_Records_:
- - -
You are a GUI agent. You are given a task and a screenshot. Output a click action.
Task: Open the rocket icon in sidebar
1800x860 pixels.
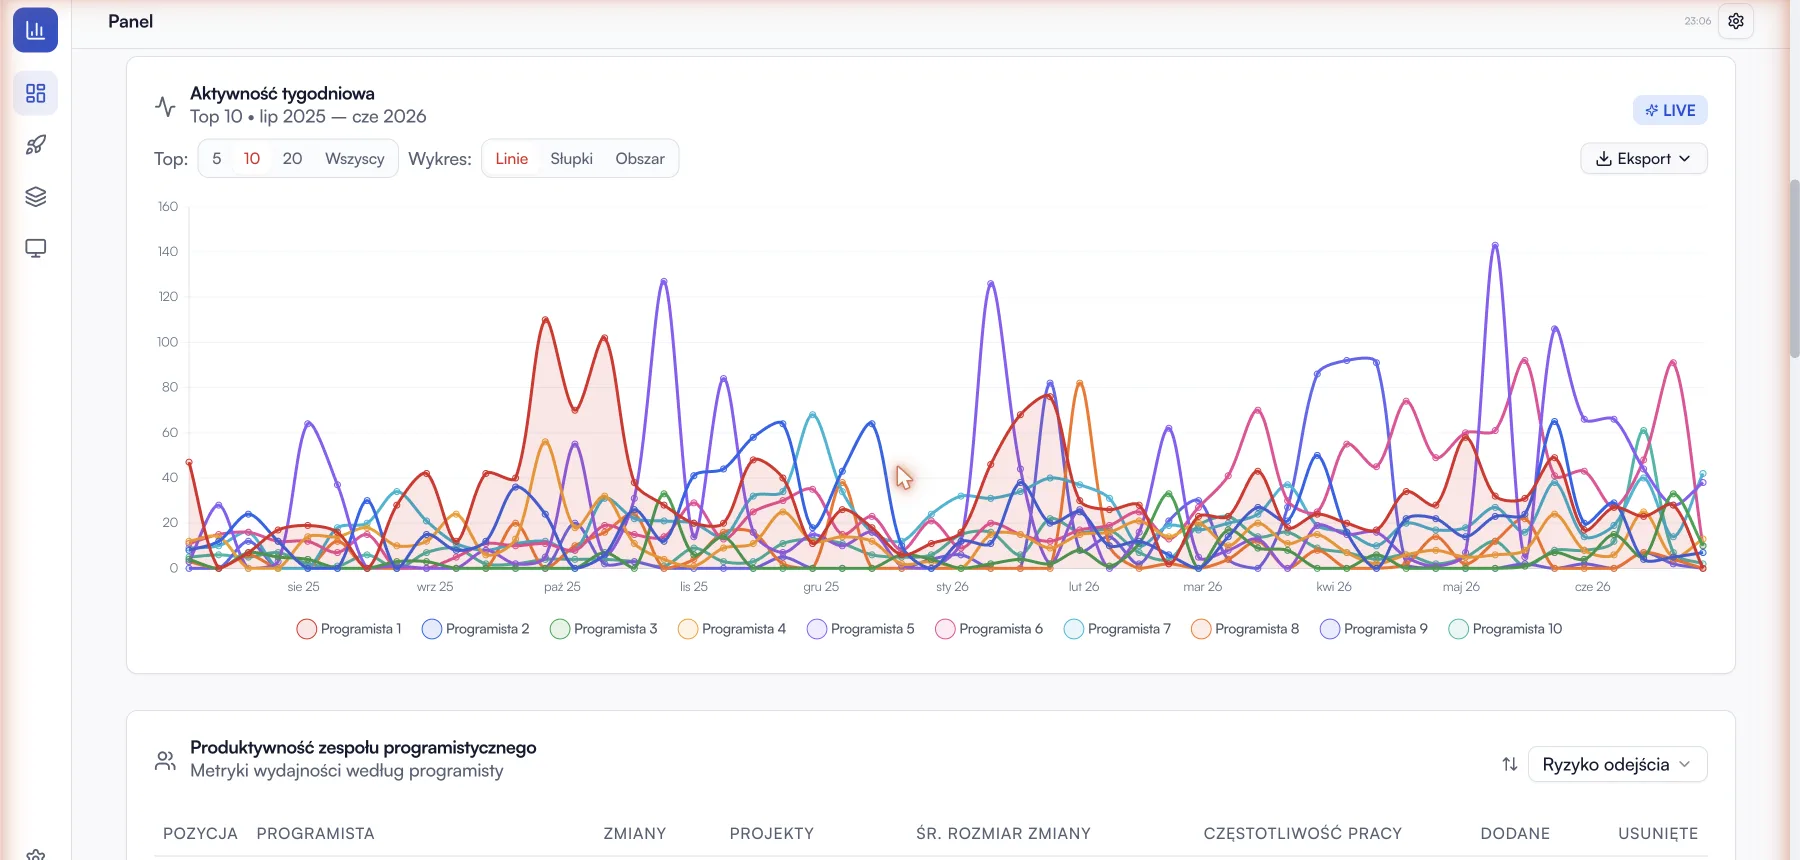click(36, 145)
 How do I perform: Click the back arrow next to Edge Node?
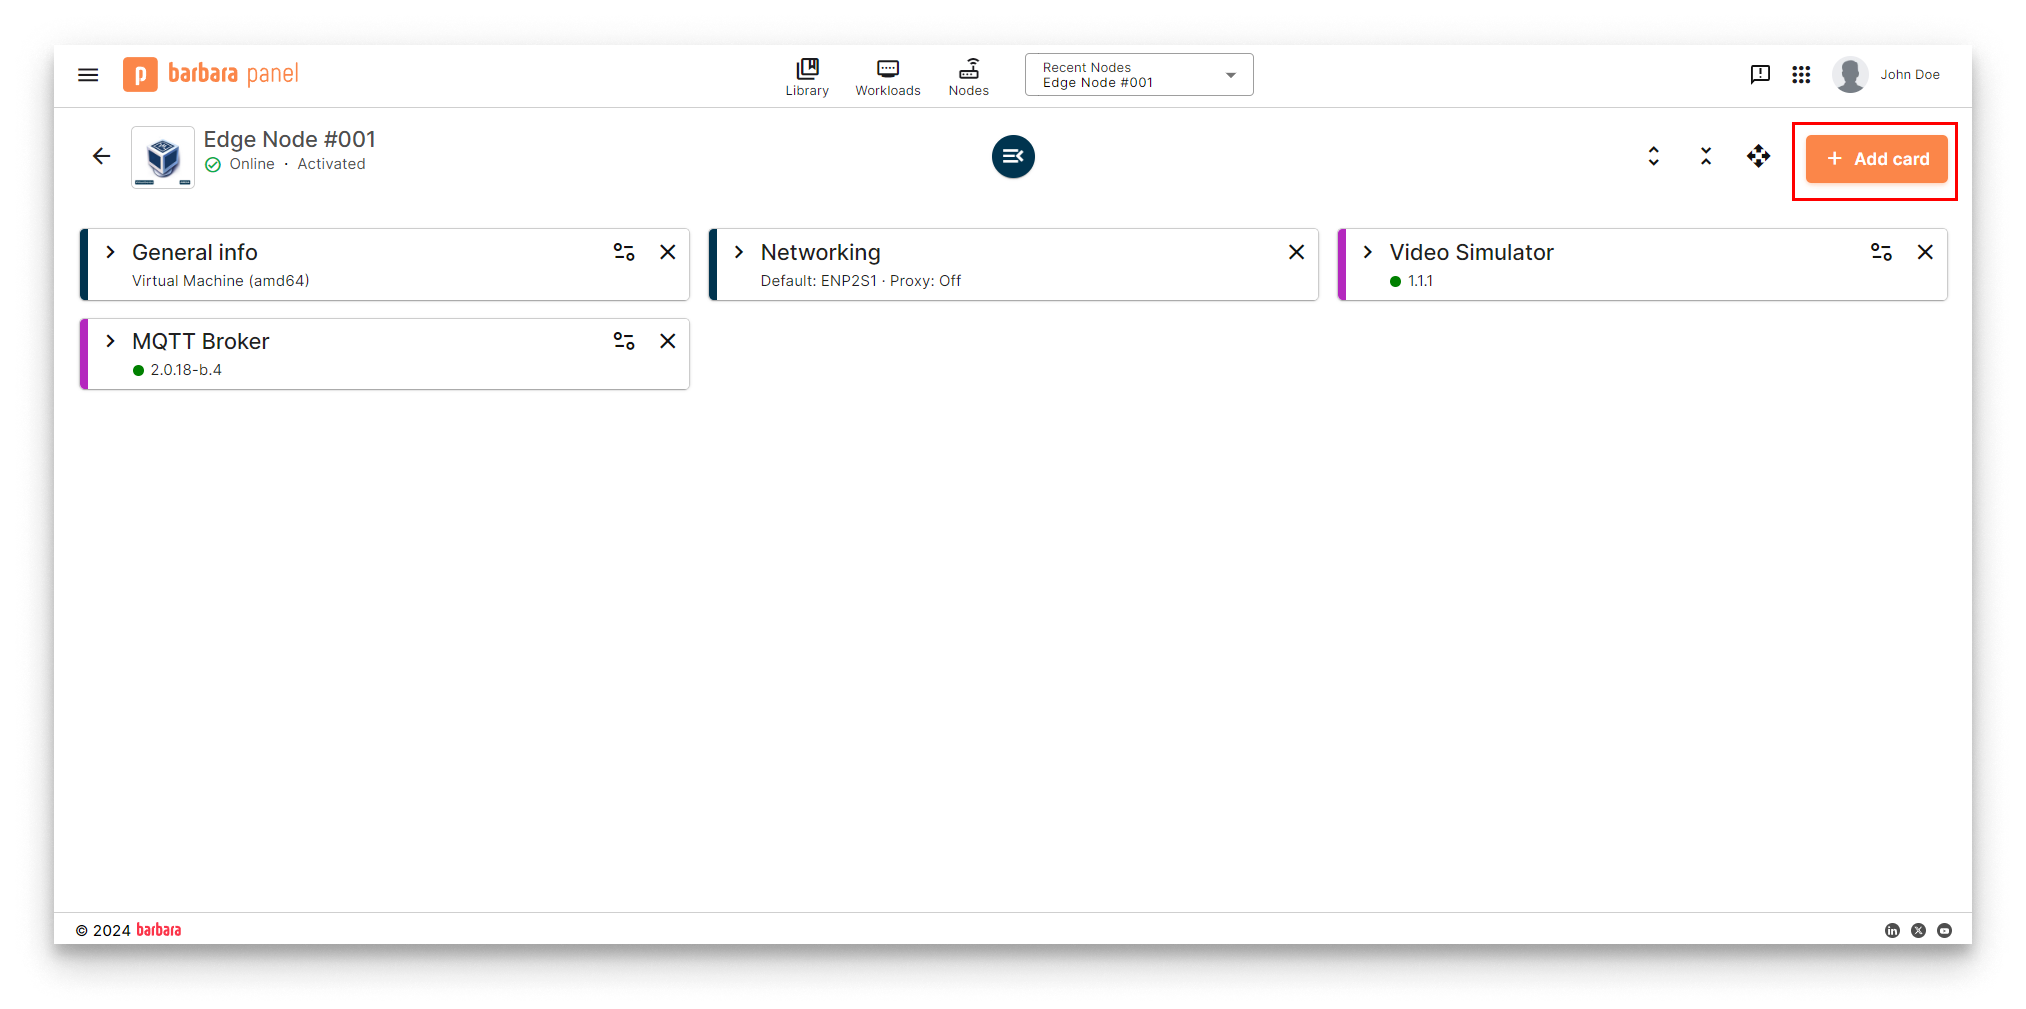tap(101, 156)
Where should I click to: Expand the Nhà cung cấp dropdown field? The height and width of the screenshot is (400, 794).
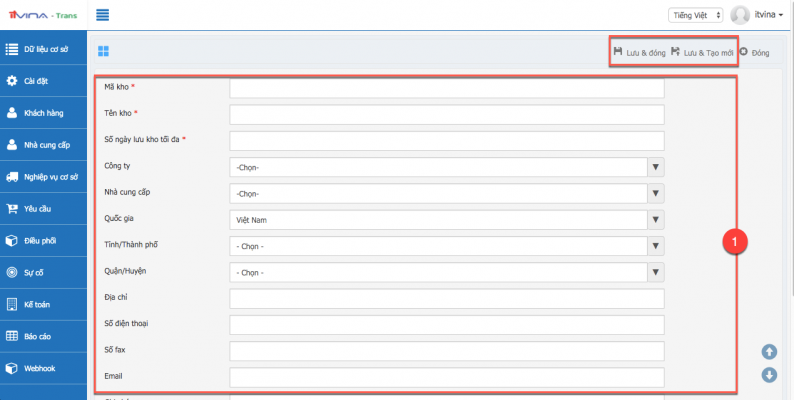point(446,193)
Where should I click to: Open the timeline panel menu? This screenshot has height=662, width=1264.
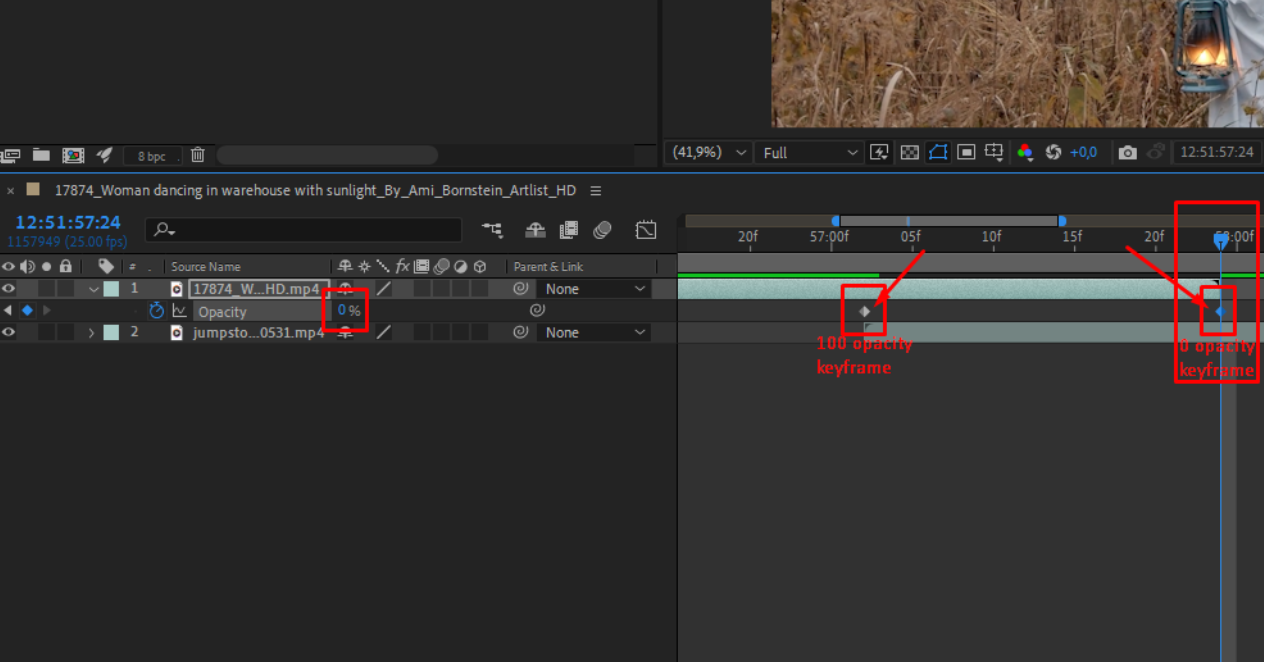(596, 190)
- - -
_Task goal_: Set down the data exactly as it appears, without any images.

_Solution to the exercise_:
You are a GUI agent. You are given a task and a screenshot. Output a click action.
Task: Open the rocket icon in sidebar
1800x860 pixels.
click(36, 145)
 How do I perform: Click the back arrow next to Edge Node?
tap(101, 156)
Where should I click to: Expand the Nhà cung cấp dropdown field? The height and width of the screenshot is (400, 794).
point(446,193)
Where should I click to: Open the timeline panel menu? This screenshot has height=662, width=1264.
(596, 190)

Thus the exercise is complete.